Tunisian rap group Armada Bizerta -who is now a regular in Creative Commons` meetings, having performed at the “Sharing the Spring” concert in Tunis last July and at the CC global meeting in Warsaw in September 2011- opened the Salon with an unplugged set accompanied by the multi-talented Kerim Bouzoita (who is a blogger, a scholar, a film maker, a musician). Armada Bizerta`s rap shows how much politics matter for this new generation of Tunisians, and how the revolution is an ongoing process which did not stop on January 14th, when Ben Ali left. “I say NO!”, one of the group`s latest song, takes inspiration from recent protests against Qatar`s intervention in Tunisia`s domestic affairs and the Gulf country`s support to religious parties in a country that, as Armada shouts in its rap, “has not made the revolution to find itself ruled by a foreigner”. “La wizara qatarya fel aradi at-tunsya” (no to Qatari presence on Tunisian lands), shouted Armada in a very powerful unplugged rap that rocked the crowd at the CC Salon.

Then Nadia Willis (who also hosted the Salon in the beautiful boutique and art gallery Arty Show), from Yaka comics collective, explained how the comics-makers, illustrators, visual artists in Tunis have organized themselves in different collectives after the revolution to boost freedom of expression and protect it.  She smiled when recalled that, after Ben Ali`s departure, the artists enjoyed themselves a great deal by doing graffiti and illustrations in apartments that were former property of Leila Trabelsi`s, a symbolic act where the citizens  have finally taken back what was stolen by dictatorship.

Nawaat`s Sami Ben Gharbeia`showed how the web platform worked before, during and after the revolution. He showed stuff from the first online demonstration against Ben Ali, “yezzi fock”, to the collection of pictures that have spotted the presidential airplane landing in different European airports to take Leila Ben Ali go shopping without any excuse of being on an official visit. Nawaat`s strategy before the revolution has been to show the average Tunisian citizen -with a simple language and tangible examples- that he was not living in the Tunisian “postcard” that Ben Ali was selling out to the West. Once the revolution erupted, Nawaat`s role was focused on curating news and videos, translating, tagging and archiving them, in order to give the Pan-Arab and international media professional news material to work on, in order to produce news items and updates on what was happening in Tunisia between December 2010 and January 2011. And now that Ben Ali is gone, Nawaat finally has a legal status: it became an association, opened an awesome office near the Casbah in Tunis and is doing plenty of activities, including hosting the hackspace curated by Chamseddine Ben Jomaa and Ali Hentati.

Chamseddine, alias Kangolya, another symbol of Tunisian activism, presented the hackspace to the CC Salon crowd and beautifully explained the meaning of the opengov movement tracking it back to ancient Greece.

The newly born association of Tunisian bloggers illustrated how they are now getting together,  organizing themselves and trying to give themselves editorial rules, too.
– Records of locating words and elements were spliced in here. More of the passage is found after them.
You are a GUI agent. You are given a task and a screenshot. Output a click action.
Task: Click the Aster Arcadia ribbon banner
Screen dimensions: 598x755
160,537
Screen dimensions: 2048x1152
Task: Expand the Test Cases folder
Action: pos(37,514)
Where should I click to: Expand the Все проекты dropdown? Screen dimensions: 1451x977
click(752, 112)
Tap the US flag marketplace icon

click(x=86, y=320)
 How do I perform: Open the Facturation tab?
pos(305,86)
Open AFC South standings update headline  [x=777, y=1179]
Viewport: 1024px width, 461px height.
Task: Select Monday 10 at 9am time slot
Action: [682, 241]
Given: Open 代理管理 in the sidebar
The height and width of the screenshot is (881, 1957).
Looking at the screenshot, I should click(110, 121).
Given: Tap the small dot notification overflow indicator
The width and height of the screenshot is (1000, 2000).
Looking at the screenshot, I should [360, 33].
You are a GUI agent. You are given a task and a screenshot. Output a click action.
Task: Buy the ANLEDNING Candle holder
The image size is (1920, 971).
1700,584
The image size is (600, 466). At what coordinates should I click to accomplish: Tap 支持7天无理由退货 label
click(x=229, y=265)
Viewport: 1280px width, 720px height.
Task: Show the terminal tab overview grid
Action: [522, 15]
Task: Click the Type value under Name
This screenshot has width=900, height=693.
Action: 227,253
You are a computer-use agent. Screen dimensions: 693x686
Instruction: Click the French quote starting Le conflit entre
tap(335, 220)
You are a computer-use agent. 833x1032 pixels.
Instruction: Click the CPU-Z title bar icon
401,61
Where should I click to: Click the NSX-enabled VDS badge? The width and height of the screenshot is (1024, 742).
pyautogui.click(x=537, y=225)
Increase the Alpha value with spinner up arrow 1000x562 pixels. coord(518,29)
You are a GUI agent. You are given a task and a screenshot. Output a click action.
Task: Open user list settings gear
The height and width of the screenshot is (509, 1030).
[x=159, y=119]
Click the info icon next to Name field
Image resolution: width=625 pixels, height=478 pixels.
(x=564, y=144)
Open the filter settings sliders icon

Blogging has been for years the only counter-voice to an official press which was totally submitted to the regime, therefore bloggers have developed incredibly professional skills and a “grassroot” ethics of cross-checking sources, quoting and linking them, etc. They probably can teach the official press and “professional” journalists how to re-organize themselves, now that the former dictator is gone.

CC Salon Tunis was able to offer an overview of all these experiences that are related one to another by the will of these folks to advocate for transparency, openness, freedom of expression, creativity. These light talks were punctuated by the music –Armada, Saloua ben Salah, Undergaa, Kerim Bouzoita-. A film on the former Tunisian cyber police, “Memory at risk”, directed by Kerim Bouzoita and licensed under CC, was also shown.

The energy flowing at Arty show gallery yesterday was a tangible sign that a new Tunisia is coming out, and will rock the world.